PROBLEM DESCRIPTION » Whatever comes before the line containing "Switch to the IFC-standardiominaisuudet tab" stays out; transcribe that line and all that follow to the end of the records exactly, with no pictures.

(Excerpts from a dataset)

• • •

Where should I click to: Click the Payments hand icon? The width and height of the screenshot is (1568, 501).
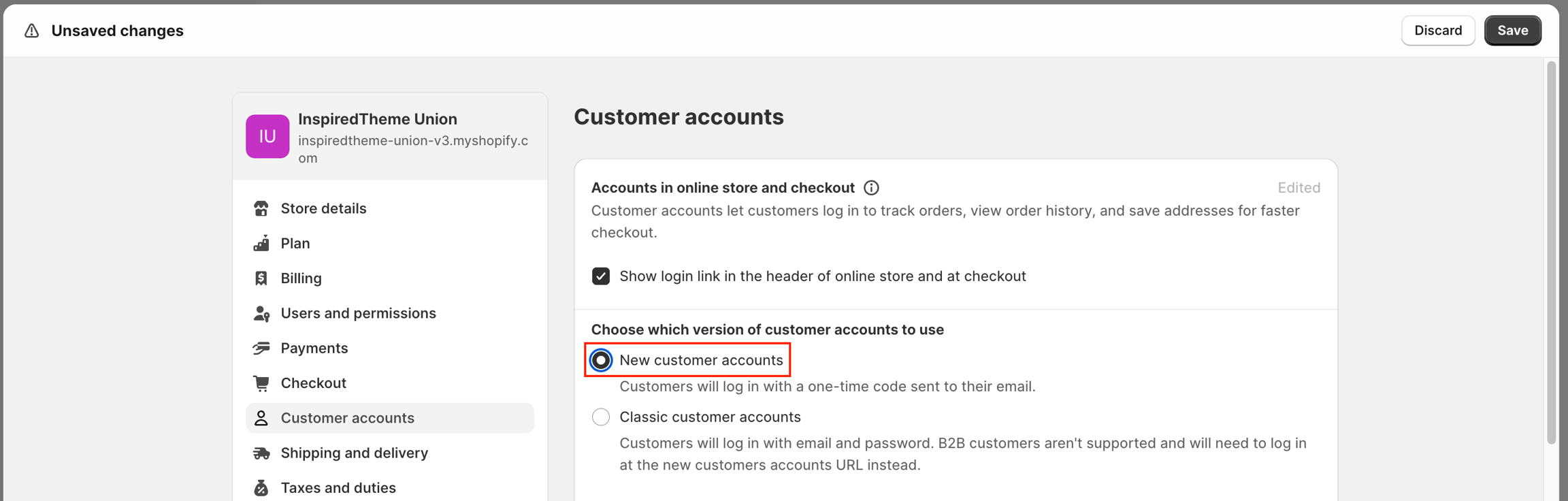pyautogui.click(x=261, y=349)
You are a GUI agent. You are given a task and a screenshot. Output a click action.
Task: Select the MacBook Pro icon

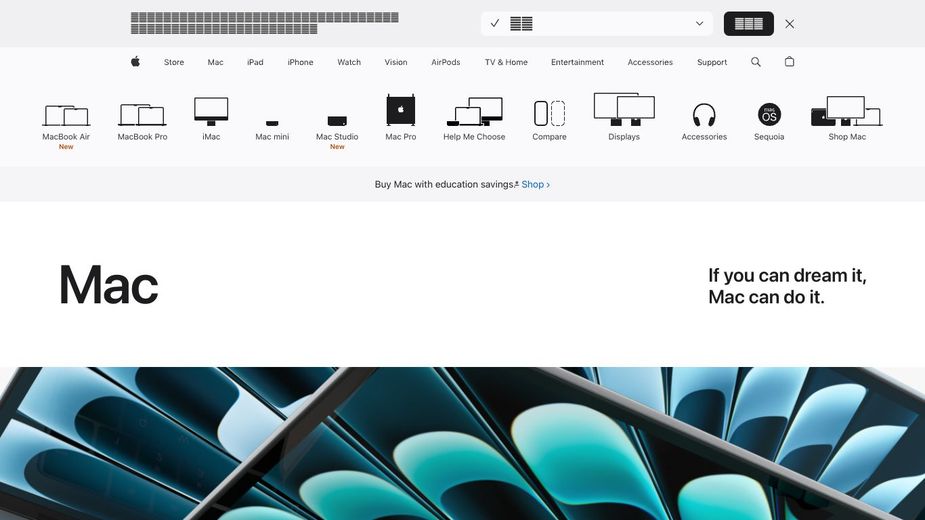[x=142, y=115]
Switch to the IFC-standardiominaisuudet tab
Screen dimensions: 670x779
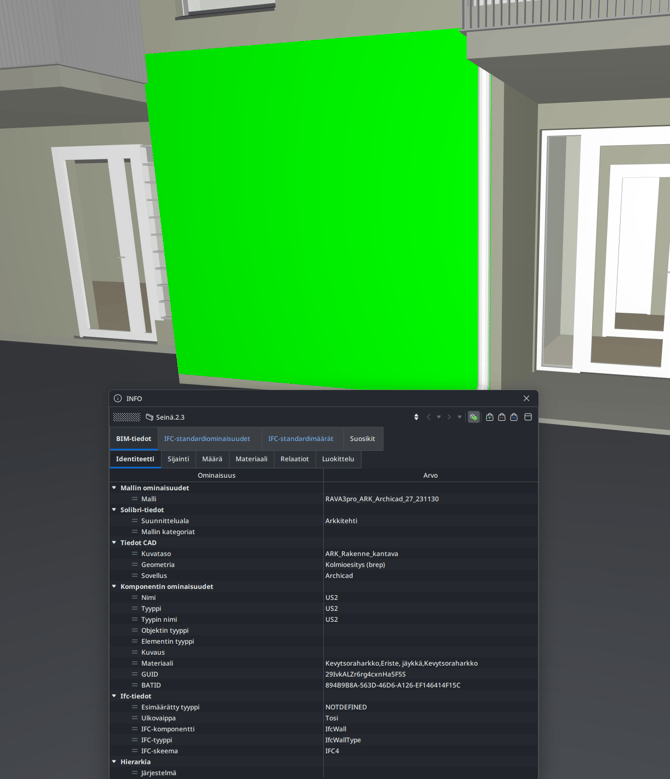point(207,439)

• • •

EXERCISE SOLUTION »
Switch to the IFC-standardiominaisuudet tab
Screen dimensions: 670x779
point(207,439)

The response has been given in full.